Directive A -> Please copy the court order word for word from "In the April" up to and including "Stock, Series T.".
Directive B ->
Answer these questions using the court order:
(i) How many class actions were filed against Fannie Mae?
(ii) On what date were the cases reassigned to this Court?
(iii) On what date did Lead Plaintiffs file their amended complaint?
Directive C ->
For each statement, decide whether it agrees with the court order. Answer yes or no, and quote the words that settle it.
(i) Judge Lynch appointed Lead Plaintiffs in the April 16 Order.
(ii) The Series T preferred stock carried a rate of 7.625%.
(iii) All five offerings were made in 2008.

Reading text ->
----

Opinion
08 Civ. 7831 (PAC).
November 24, 2009
ORDER
Upon the filing of 19 class actions against Federal National Mortgage Association ("Fannie Mae"), its officers and directors, together with securities underwriters, alleging various violations of the federal securities laws, the Judicial Panel on Multidistrict Litigation consolidated these matters here in the United States District Court for the Southern District of New York. (Order of April 16, 2009, In re Fannie Mae 2008 Securities Litigation, Case No. 1:08-cv-07831-GEL (Dkt. No. 94)) (the "April 16 Order"). When Judge Lynch was elevated to the Second Circuit, the cases were reassigned to this Court on August 28, 2009.
In the April 16 Order, Judge Lynch also appointed Lead Plaintiffs, approved their selection of counsel, and directed Lead Plaintiffs to file an amended complaint. On June 22, 2009, Lead Plaintiffs filed a Joint Consolidated Amended Class Action Complaint alleging, inter alia, violations of Sections 12(a)(2) and 15 of the 1933 Securities Act (the "1933 Act") based on five securities offerings made by Fannie Mae in 2007 and 2008:
(1) November 16, 2007, 7.625% Non-Cumulative Preferred Stock, Series R;
(2) December 6, 2007, fixed to floating rate Non-Cumulative Preferred Stock, Series S;
(3) May 8, 2008, 8.75% Non-Cumulative Mandatory Convertible Preferred Stock, Series 2008;
(4) May 8, 2008, Common Stock; and
(5) May 13, 2008, 8.25% Non-Cumulative Preferred Stock, Series T.

----

Stored items ->
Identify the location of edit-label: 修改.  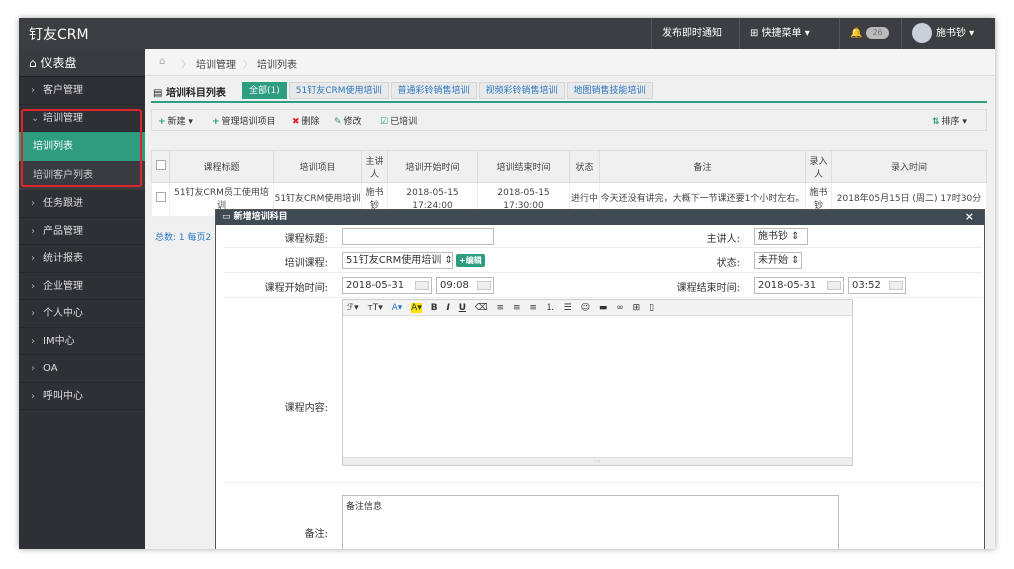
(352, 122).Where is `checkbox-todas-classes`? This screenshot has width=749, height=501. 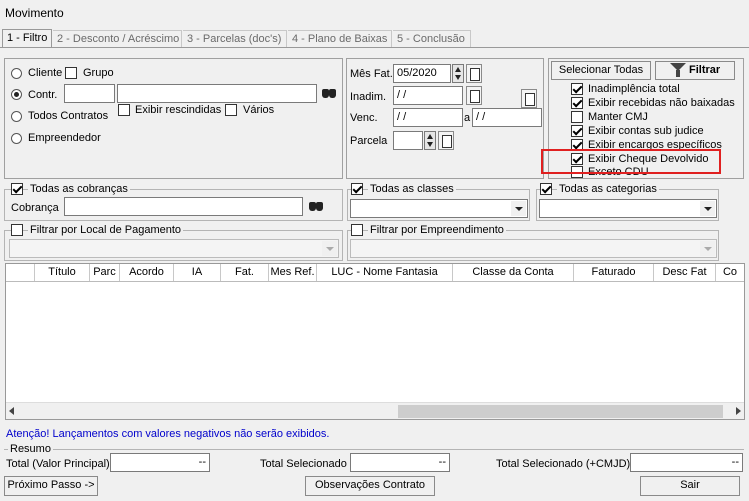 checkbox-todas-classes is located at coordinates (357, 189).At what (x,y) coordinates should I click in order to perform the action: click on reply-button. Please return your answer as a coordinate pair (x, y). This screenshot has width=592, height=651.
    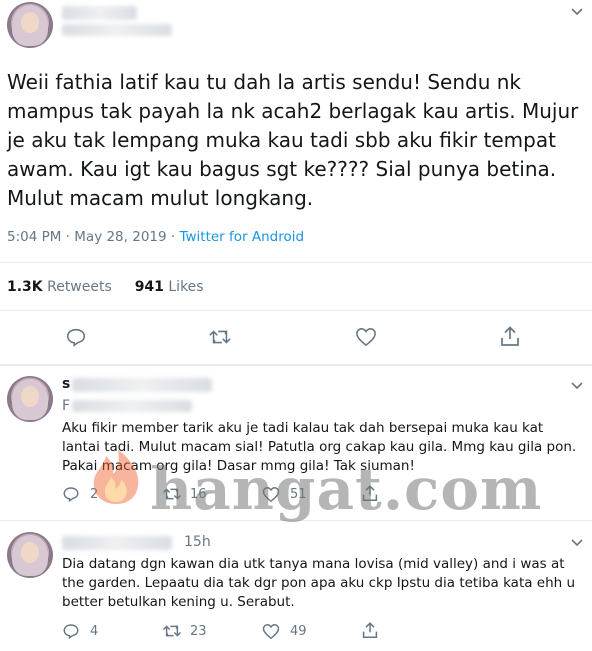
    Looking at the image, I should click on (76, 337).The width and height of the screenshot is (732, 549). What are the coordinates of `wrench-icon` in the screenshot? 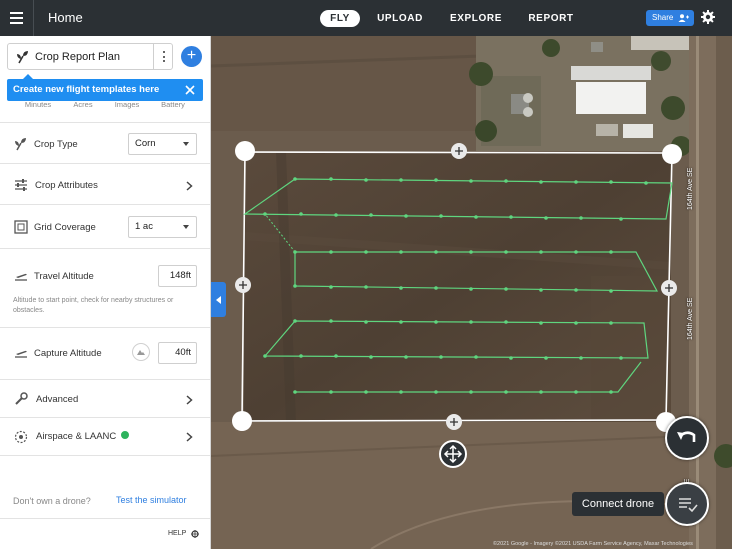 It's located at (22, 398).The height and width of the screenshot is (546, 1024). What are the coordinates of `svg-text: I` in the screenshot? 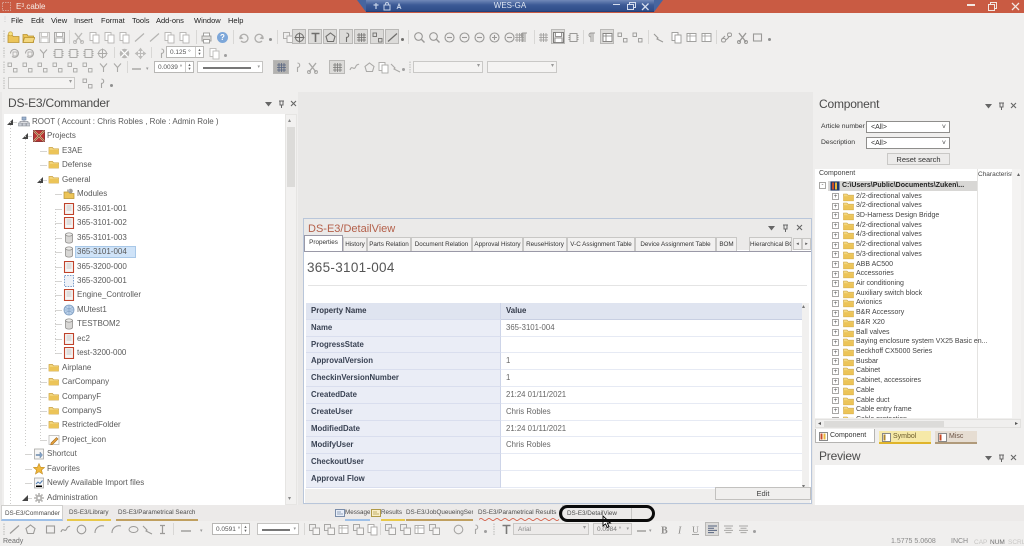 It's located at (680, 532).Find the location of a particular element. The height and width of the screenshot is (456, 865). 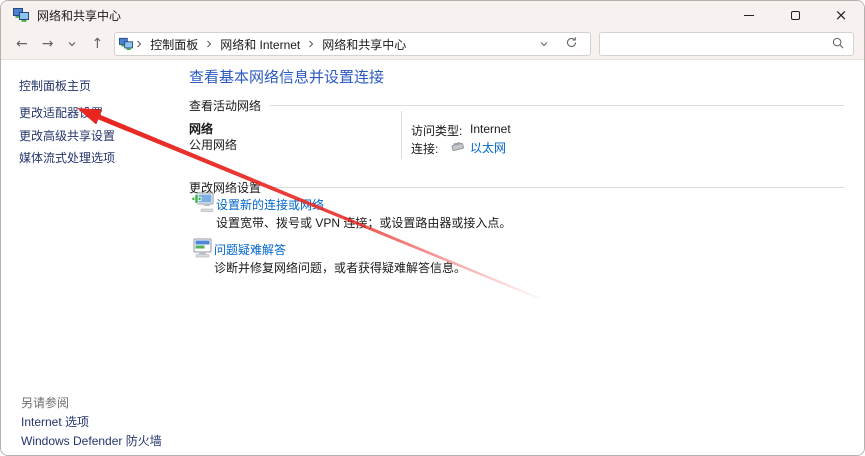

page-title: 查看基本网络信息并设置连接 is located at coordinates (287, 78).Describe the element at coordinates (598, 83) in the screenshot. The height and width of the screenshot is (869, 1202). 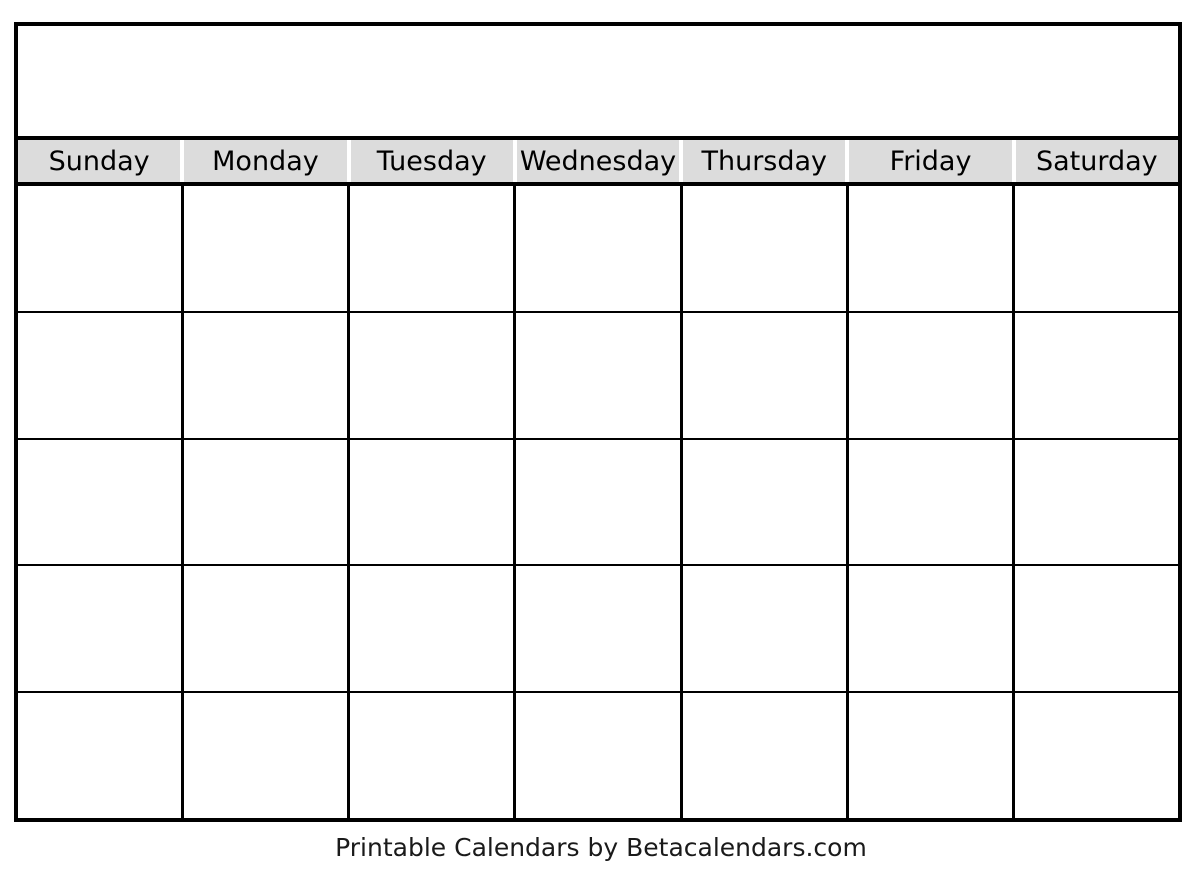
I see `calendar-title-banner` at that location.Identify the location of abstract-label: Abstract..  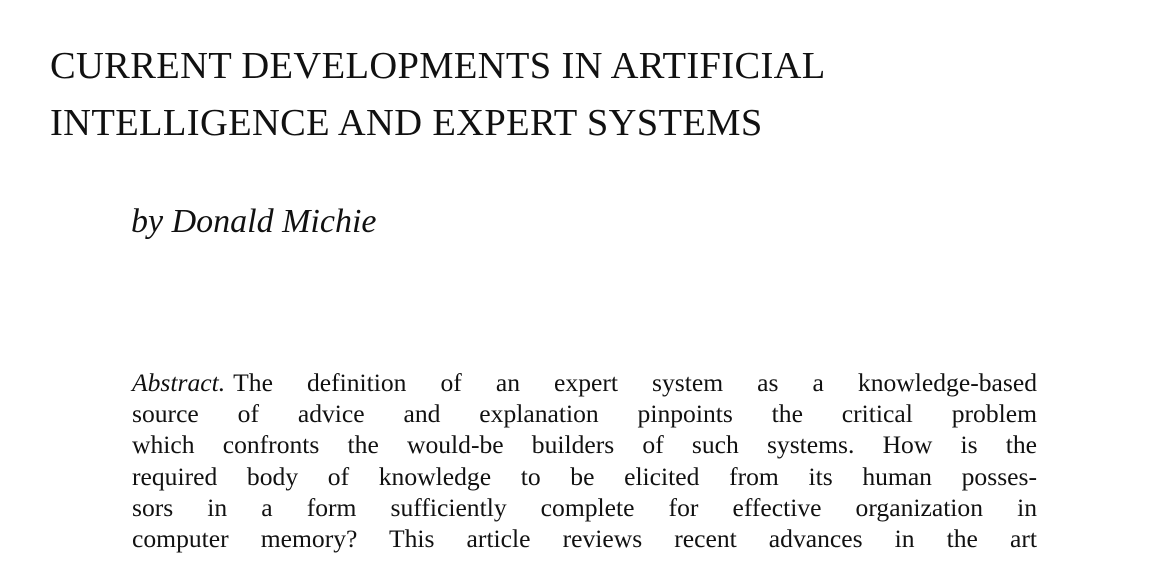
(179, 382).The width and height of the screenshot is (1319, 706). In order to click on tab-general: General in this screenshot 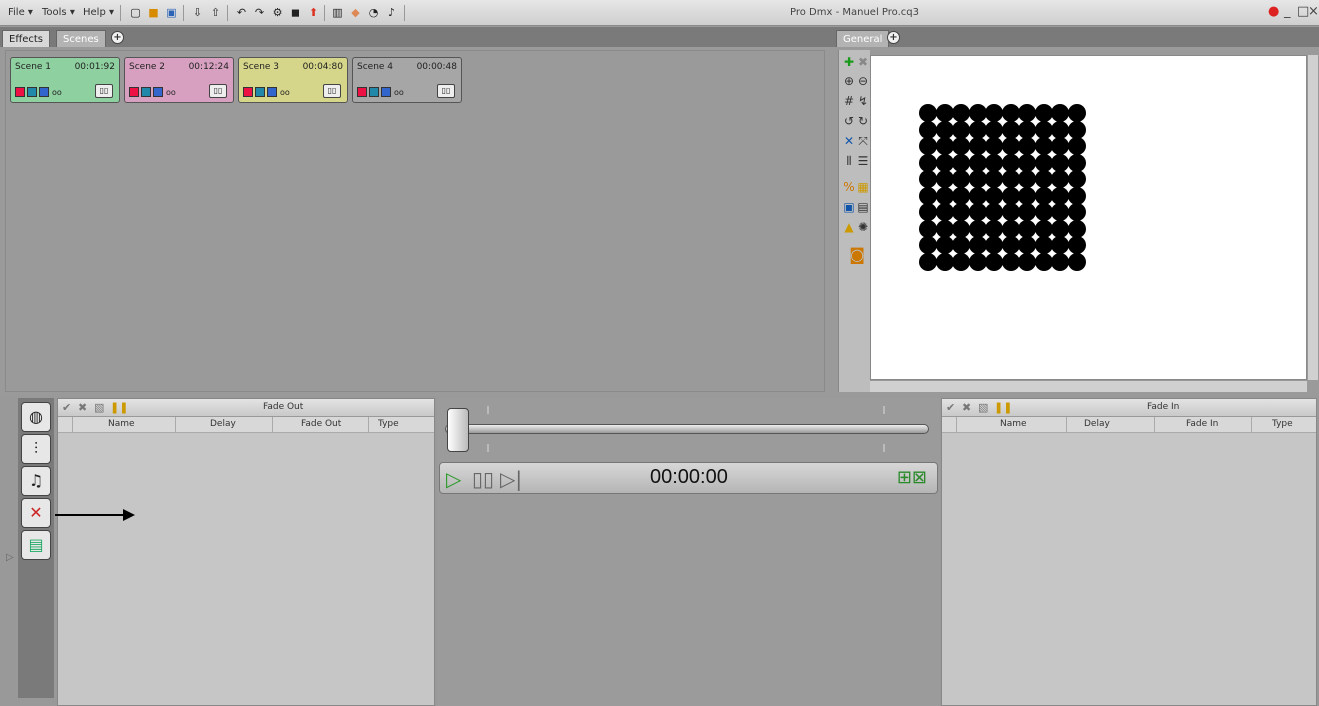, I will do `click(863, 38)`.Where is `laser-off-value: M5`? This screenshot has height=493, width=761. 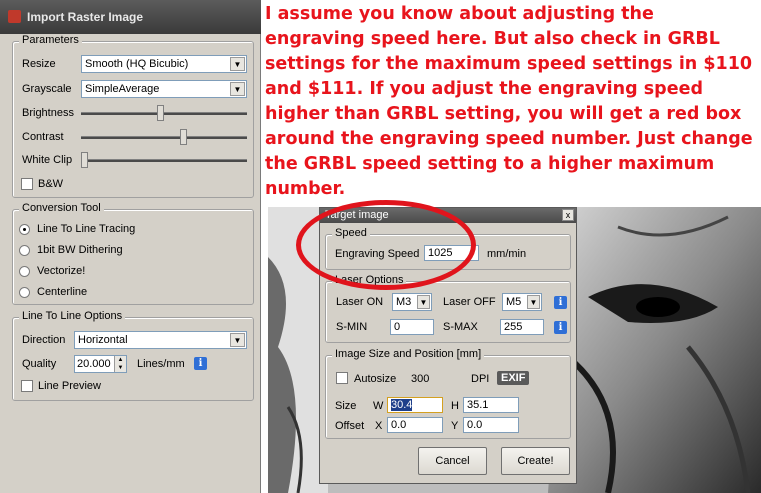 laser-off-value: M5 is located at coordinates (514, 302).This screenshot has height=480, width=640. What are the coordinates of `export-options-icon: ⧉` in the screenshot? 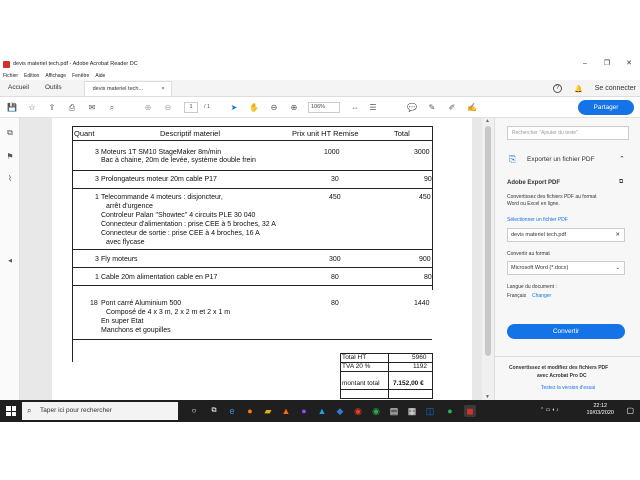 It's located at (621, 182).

----

Expected output A ->
In the April 16 Order, Judge Lynch also appointed Lead Plaintiffs, approved their selection of counsel, and directed Lead Plaintiffs to file an amended complaint. On June 22, 2009, Lead Plaintiffs filed a Joint Consolidated Amended Class Action Complaint alleging, inter alia, violations of Sections 12(a)(2) and 15 of the 1933 Securities Act (the "1933 Act") based on five securities offerings made by Fannie Mae in 2007 and 2008:
(1) November 16, 2007, 7.625% Non-Cumulative Preferred Stock, Series R;
(2) December 6, 2007, fixed to floating rate Non-Cumulative Preferred Stock, Series S;
(3) May 8, 2008, 8.75% Non-Cumulative Mandatory Convertible Preferred Stock, Series 2008;
(4) May 8, 2008, Common Stock; and
(5) May 13, 2008, 8.25% Non-Cumulative Preferred Stock, Series T.

Expected output B ->
(i) 19
(ii) August 28, 2009
(iii) June 22, 2009

Expected output C ->
(i) Yes: "In the April 16 Order, Judge Lynch also appointed Lead Plaintiffs"
(ii) No: "May 13, 2008, 8.25% Non-Cumulative Preferred Stock, Series T"
(iii) No: "five securities offerings made by Fannie Mae in 2007 and 2008"